Alicia Sokolowski · · Brooklyn, NY · Joined Aug 2010 · Points: 1,781

Search the forums (particularly general climbing) if you find yourself in a situation, logically, other climbers must have found themselves in:

mountainproject.com/v/my-wi…

mountainproject.com/v/heavy…

mountainproject.com/v/ancho…

That said, no need to be nasty. Most people have repeated a thread at some point.

Also, you will change your approach, probably, over time. I used to always anchor as my husband is about twice my weight, but now I'm better at giving a soft catch and (I think) understand the benefits more, so I rarely anchor if I'm on the ground.

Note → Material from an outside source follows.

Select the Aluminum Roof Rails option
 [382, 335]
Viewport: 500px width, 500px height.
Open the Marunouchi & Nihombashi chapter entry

Also, read Freedom of the Hills. It will answer basically every question you can come up with. It is an amazing book all around.

mitchy B · · nunya gotdamn business. · Joined Aug 2009 · Points: 0

DAMN keenan, no need to sugar coat it, tell us how you really feel.

Tim McCabe · · Tucson, AZ · Joined Oct 2006 · Points: 130

Geez Keenan whats got your panties in a bunch. How is this question hurting you in any way.

Johnnyrig it shouldn't be that big of a deal. Yes you'll likely get lifted better to have an anchor if you can. Just don't make the mistake of ending up way back from the rock just to have one. If the anchor fails you'll get drug back to the rock. Yes I've seen it happen.

Best of luck.

Tim

To the mods maybe we need a FAQ section of the forums.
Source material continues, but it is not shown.